Cusack: Certainly, this is a challenging time for everyone. At least initially, the focus for most investors is on their existing portfolios — doubling down on where they’ve had success and helping the companies they have already invested in make it through this period.
But there are also new opportunities that have been born out of this crisis. We see things like food delivery, healthcare, grocery stores, pharmacies, and online content including remote learning that are doing better or growing faster than they did before the crisis because they are meeting essential needs.
In Lagos, Nigeria, for example, solar home systems companies have been designated as essential services because they can provide reliable energy access at home quite quickly. We are seeing new partnerships between local governments and solar home system or mini-grid electricity providers because there is a renewed interest and need for connectivity and energy at home. These aren’t projects that are going to take multiple years like large-scale utility generation projects; these are consumer products that can be distributed pretty quickly.
Other businesses are adapting and pivoting given the crisis. Generally, their first question is, how do I survive the emergency in the short term? How do I restructure my debt or restructure the investment I have already taken so I don’t go bankrupt? How do I take care of my employees? We are primarily in that phase now, but we are starting to come out of it. Now companies are thinking through their medium and long-term plans — whether they are going to pivot to something else, and whether they need new investment. For example, there is a diminished demand for cut flowers, which are a big export from East Africa. So now growers are asking themselves: What portion of my business do I want to keep focused on flowers versus growing other things for the local or export markets? Or, if you have been manufacturing textiles, but now you’re starting to make PPE [personal protective equipment], how do you do that? How do you get the investment you need to do that?
If you were working with someone looking to invest in Africa for the first time, where would you suggest they go to get the support they need?
Cusack: There is real engagement right now from DFIs [Development Finance Institutions], donors, and governments, partly in response to the COVID-19 crisis.

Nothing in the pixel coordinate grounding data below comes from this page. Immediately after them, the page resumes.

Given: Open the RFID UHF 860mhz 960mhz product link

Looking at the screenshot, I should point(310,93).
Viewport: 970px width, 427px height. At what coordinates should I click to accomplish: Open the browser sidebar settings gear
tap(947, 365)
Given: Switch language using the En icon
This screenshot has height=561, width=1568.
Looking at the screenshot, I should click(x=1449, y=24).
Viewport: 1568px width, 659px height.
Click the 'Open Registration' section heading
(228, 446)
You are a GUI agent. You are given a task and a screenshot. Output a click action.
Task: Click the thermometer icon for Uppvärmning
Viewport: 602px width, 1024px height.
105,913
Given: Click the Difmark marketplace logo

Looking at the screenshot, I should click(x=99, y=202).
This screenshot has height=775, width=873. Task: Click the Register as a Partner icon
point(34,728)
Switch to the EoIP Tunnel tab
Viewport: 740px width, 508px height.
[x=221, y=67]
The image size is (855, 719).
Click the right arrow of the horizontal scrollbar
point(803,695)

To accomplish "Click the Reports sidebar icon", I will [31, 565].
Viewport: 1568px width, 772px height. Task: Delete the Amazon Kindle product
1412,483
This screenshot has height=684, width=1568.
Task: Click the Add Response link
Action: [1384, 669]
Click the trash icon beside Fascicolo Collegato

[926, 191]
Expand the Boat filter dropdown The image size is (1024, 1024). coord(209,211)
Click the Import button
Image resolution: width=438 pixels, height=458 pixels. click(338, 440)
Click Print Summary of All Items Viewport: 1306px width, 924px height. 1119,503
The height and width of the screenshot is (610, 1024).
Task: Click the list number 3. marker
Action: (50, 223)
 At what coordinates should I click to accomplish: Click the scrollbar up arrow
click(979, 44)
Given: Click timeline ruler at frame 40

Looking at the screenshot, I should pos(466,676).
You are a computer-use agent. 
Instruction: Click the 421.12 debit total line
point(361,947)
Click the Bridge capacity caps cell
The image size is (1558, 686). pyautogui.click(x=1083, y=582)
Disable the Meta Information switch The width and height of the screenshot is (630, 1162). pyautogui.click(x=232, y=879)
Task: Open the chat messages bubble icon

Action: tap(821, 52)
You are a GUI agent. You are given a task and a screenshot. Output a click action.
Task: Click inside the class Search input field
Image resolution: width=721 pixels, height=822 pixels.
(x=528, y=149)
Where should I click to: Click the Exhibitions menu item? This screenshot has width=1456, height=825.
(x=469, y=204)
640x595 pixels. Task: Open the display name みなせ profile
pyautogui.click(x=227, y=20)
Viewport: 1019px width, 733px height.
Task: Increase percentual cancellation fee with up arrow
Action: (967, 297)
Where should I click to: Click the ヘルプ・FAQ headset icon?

Part of the role of governments and donors is to be countercyclical, meaning that when there’s a crisis and everything is getting tougher for the private sector, governments and donors can afford to take more risk and put more money in. As they do that, they are keen for private-sector partners to commit alongside them. That’s an opportunity for investors that are already in these markets, or interested in moving to these markets — to benefit from the help of the U.S. Government or local governments that want to work with private capital. More and more, you see embassies and U.S. Government agencies really interested in the specific barriers that are holding back an investment that could be impactful.
We have been working with Prosper Africa over the last year and we have really appreciated the focus on increasing U.S. trade and investment. It is very much aligned with our own goals as an American firm that works in these markets and thinks there is a lot of opportunity and need there that hasn’t been met.
Why should African businesses look to U.S. investment as opposed to other investment opportunities that might be out there?
Cusack: There are several reasons why African companies might consider working with the U.S. One big one is access to capital — the U.S. financial markets, the venture capital funds that are here are the biggest and deepest markets in the world. There are a lot of potential investment dollars that can be accessed in America, which isn’t necessarily the case everywhere else. There are some strong brands in the U.S., including well-known consumer brands and brands that have a competitive advantage in technology, and those can be good partners for African companies.